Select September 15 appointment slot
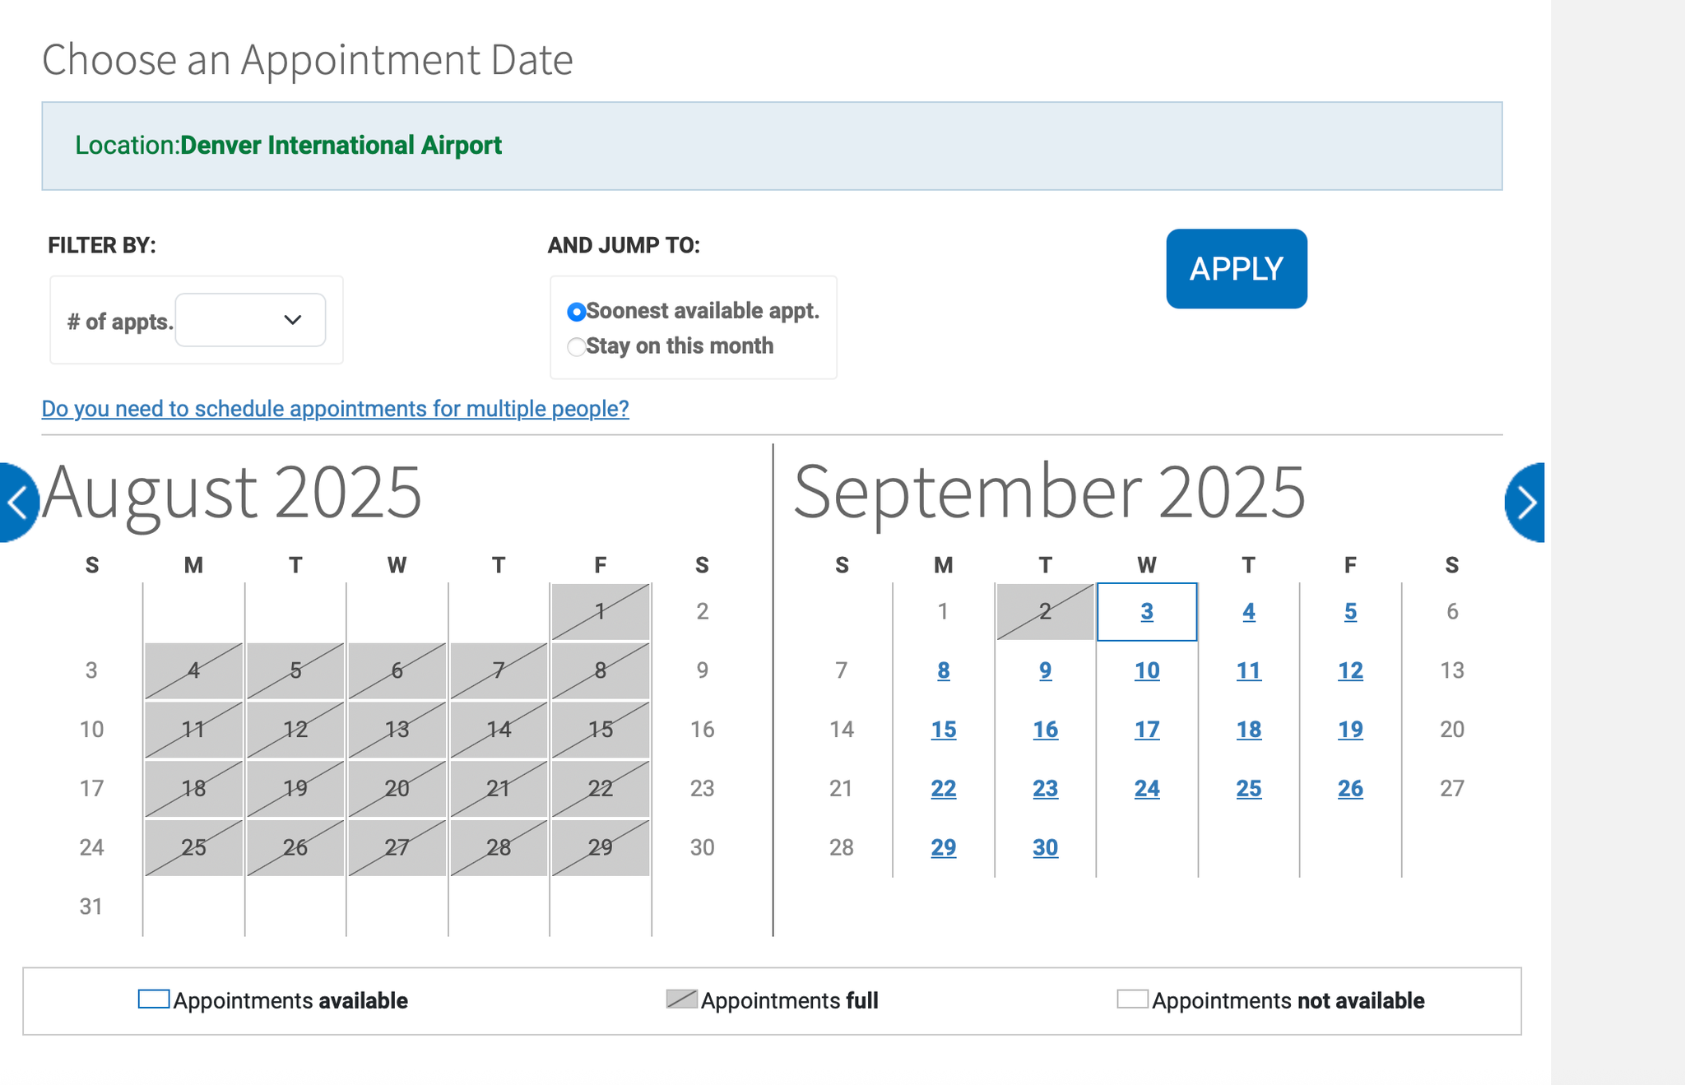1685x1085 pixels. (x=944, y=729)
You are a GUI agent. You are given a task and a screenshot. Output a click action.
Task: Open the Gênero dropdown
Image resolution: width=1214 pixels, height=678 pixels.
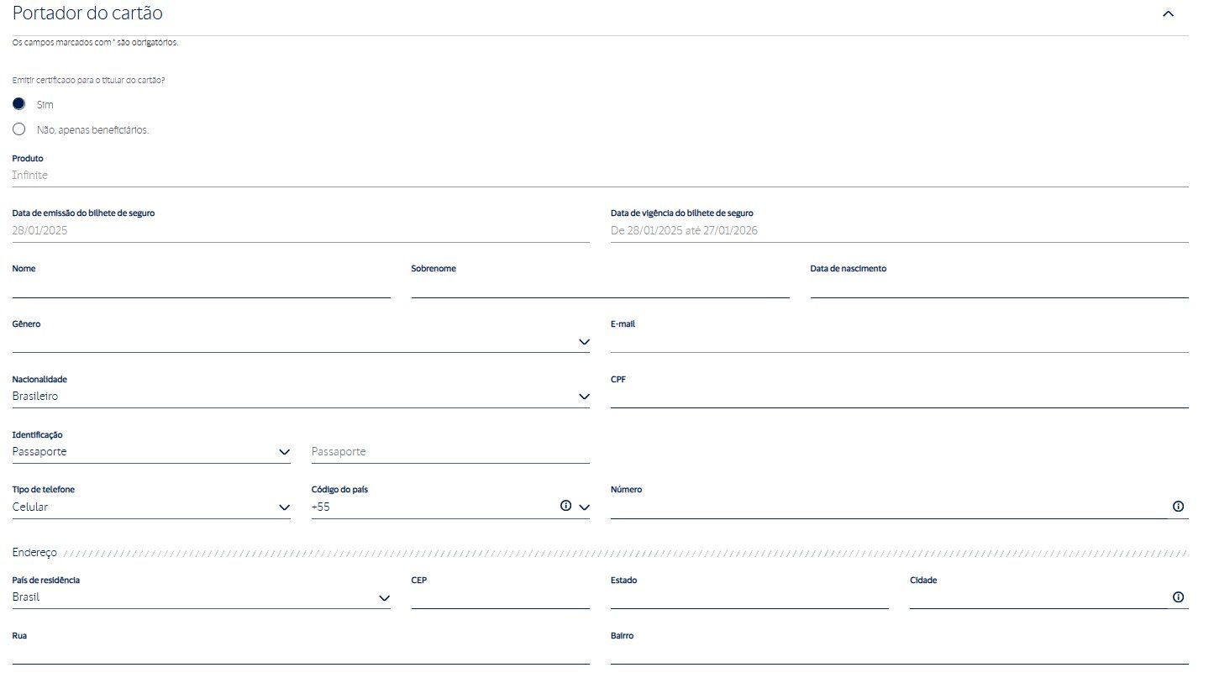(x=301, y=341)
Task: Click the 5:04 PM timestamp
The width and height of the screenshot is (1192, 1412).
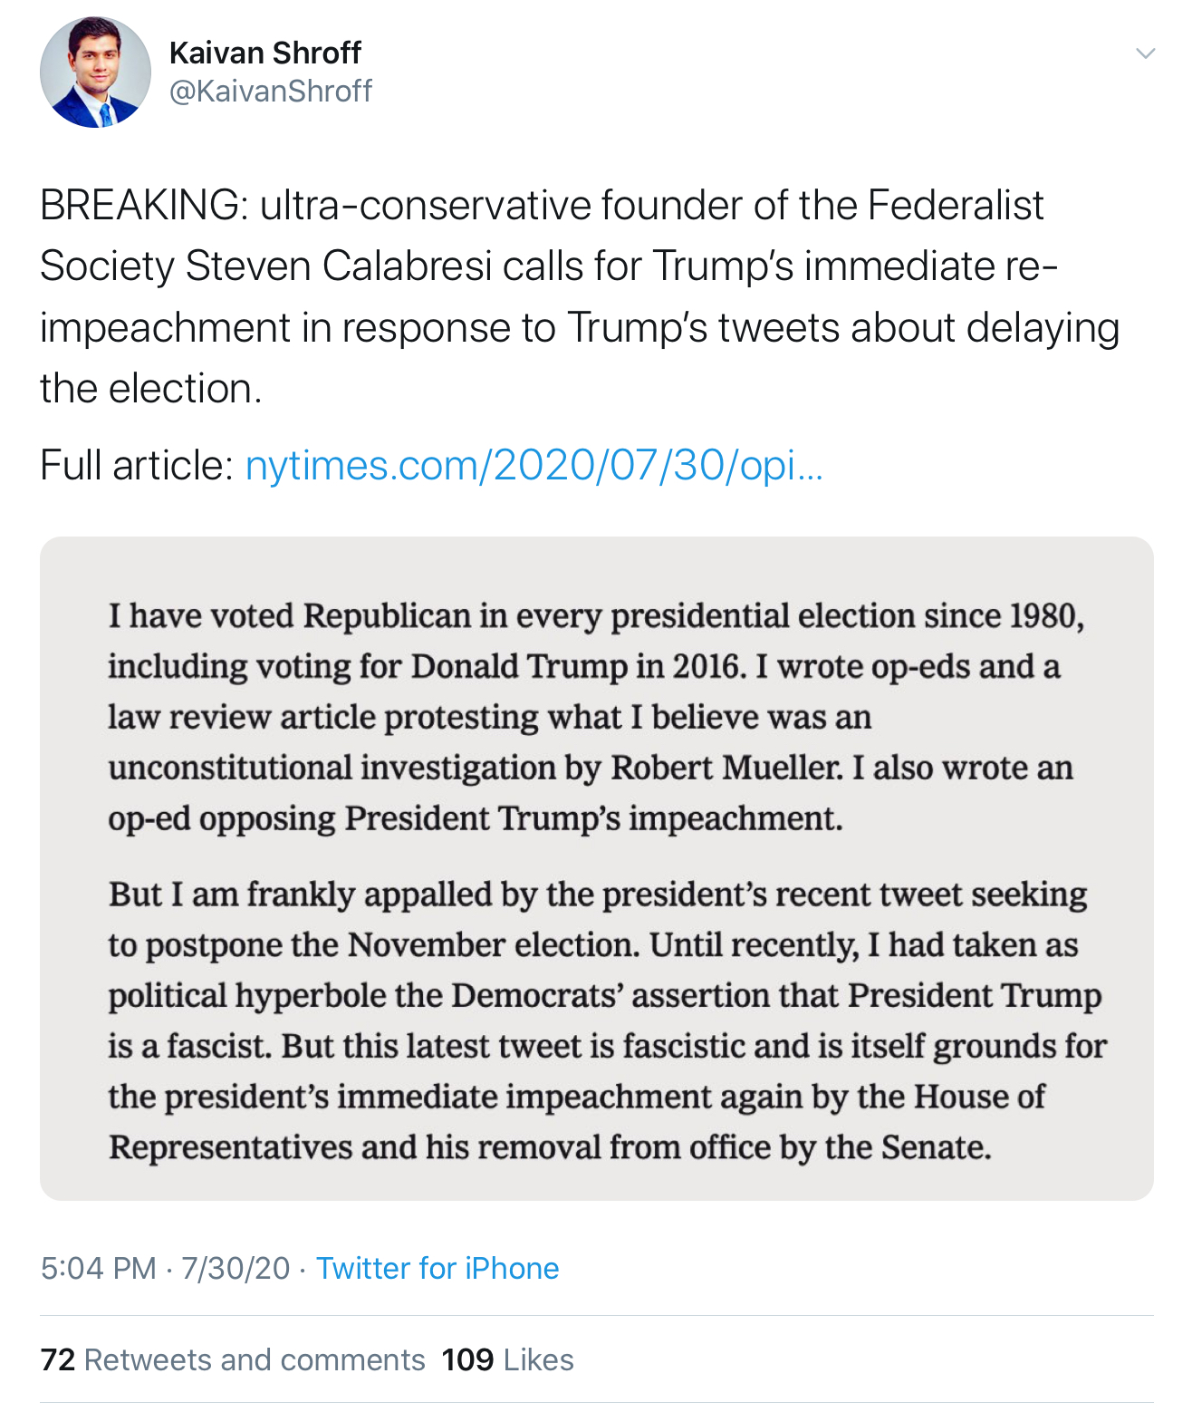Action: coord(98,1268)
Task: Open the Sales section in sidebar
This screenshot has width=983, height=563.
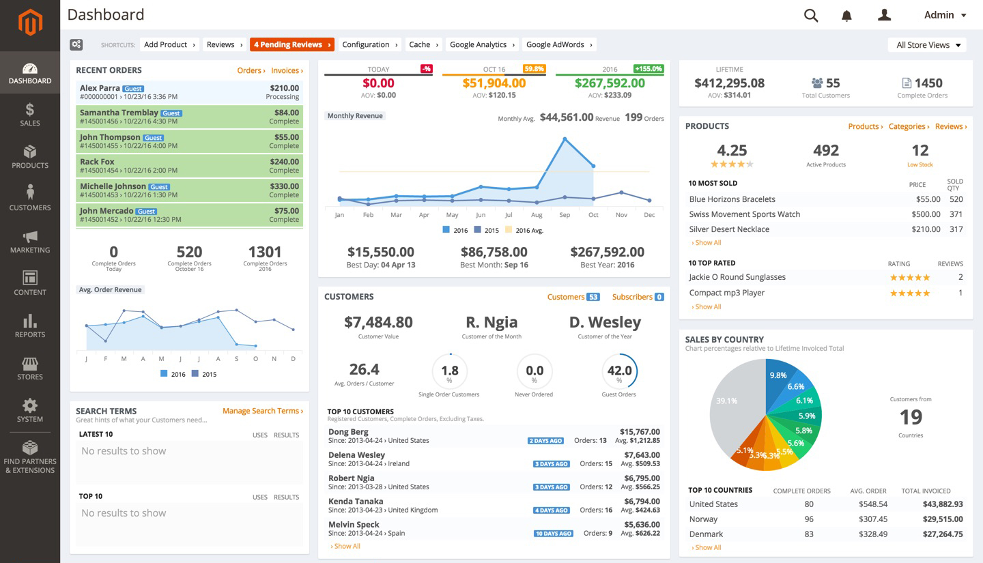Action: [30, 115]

***

For this listing, copy out every line that includes the word "Open".

Task: Open the Gênero dropdown
Task: Open the Sales section in sidebar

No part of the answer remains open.